--- TASK TO COMPLETE ---
Pick up the passage on Kodak EasyShare frames and other products below and continue it from its last sentence.

The original line of digital frames that played pictures and videos (replaced by M-Series).

=== Kodak EasyShare EX-Series ===
The original line of digital frames that included the features of SV-Series frames but included Wi-Fi (replaced by W-Series).

=== Kodak EasyShare M-Series ===
The M-series line of "multimedia" digital frames play pictures and videos.

=== Kodak EasyShare W-Series ===
The W-series line of "wireless" digital frames which could be connected via Wi-Fi to a home computer or the internet.

=== Kodak EasyShare D-Series ===
The D-series line of "decor" digital frames allow mounting with standard 8x10 frame.

=== Kodak EasyShare S-Series ===
The S-series currently designates digital frames that are "cordless" in that they have a rechargeable battery allowing viewing without a power cable for several hours. There was a much older frame, the S510, that was not cordless and predated the P-Series.

=== Kodak EasyShare P-Series ===
The P-series line of digital frames stands for "Photo"; these frames can only be used for pictures and not multimedia.

== Other products ==
The EasyShare brand also was incorporated with the original 5000-series all-in-one inkjet printers (superseded by the ESP line), thermal photo printers and printer docks (discontinued since 2012), and camera docks.

--- DATA FOR ANALYSIS ---
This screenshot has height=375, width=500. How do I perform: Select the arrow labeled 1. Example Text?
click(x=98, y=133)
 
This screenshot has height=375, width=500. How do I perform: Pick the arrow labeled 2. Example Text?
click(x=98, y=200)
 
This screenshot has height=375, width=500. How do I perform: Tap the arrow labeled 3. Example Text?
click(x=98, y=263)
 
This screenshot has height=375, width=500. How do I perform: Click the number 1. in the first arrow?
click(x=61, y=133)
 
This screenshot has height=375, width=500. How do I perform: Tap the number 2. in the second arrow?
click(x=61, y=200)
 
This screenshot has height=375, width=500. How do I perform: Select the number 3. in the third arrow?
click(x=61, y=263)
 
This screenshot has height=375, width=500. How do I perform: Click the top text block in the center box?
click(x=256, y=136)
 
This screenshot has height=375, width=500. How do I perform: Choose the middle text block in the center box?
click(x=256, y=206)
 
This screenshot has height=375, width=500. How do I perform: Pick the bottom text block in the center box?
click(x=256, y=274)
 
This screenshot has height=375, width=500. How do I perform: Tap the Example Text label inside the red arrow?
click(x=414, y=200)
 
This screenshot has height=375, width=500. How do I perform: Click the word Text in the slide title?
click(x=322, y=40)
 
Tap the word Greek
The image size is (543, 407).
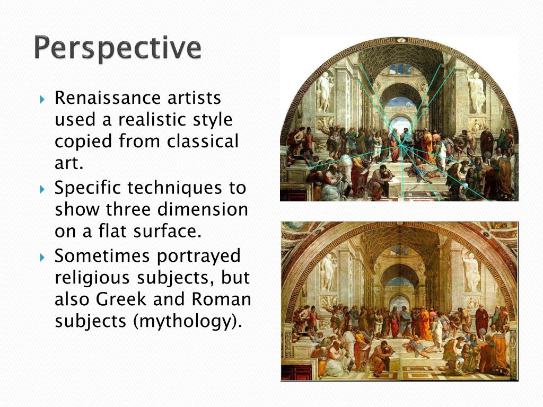[121, 299]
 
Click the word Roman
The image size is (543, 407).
[221, 299]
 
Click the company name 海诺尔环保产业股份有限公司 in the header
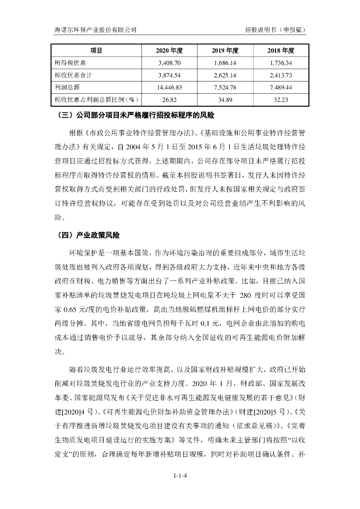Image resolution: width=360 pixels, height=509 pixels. [95, 30]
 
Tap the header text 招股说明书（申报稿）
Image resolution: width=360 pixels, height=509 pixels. [275, 30]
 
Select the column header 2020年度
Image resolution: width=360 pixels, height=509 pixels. [170, 51]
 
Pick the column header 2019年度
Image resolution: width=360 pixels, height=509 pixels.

--- EXERCISE OUTPUT ---
==EasyShare Software==
=== EasyShare Software ===
Kodak EasyShare software was used to transfer and catalog images from EasyShare cameras and could also be used with existing images (in .gif, .png, .jpg, or .tiff format) and non-Kodak digital cameras. The final version of Kodak EasyShare software was version 8.3, which included support for Windows 7. This software included the ability to upload pictures and videos to Facebook, YouTube and Kodak Gallery. Other features included the ability to rate, tag, and caption pictures, online print ordering, and photo enhancement and alteration. Kodak removed this software from its download pages in 2012.

The updater component of the software was powered by BackWeb, which—though often associated with spyware—is said to be benign in this case..

=== EasyShare Custom Creations ===
This software, powered by RocketLife, is discontinued. It was a desktop application that allowed the user to create a personalized gift (ex. Photo Book) and burn the applicable files to a CD. Ordering and fulfillment was handled by dropping the CD off at a retailer.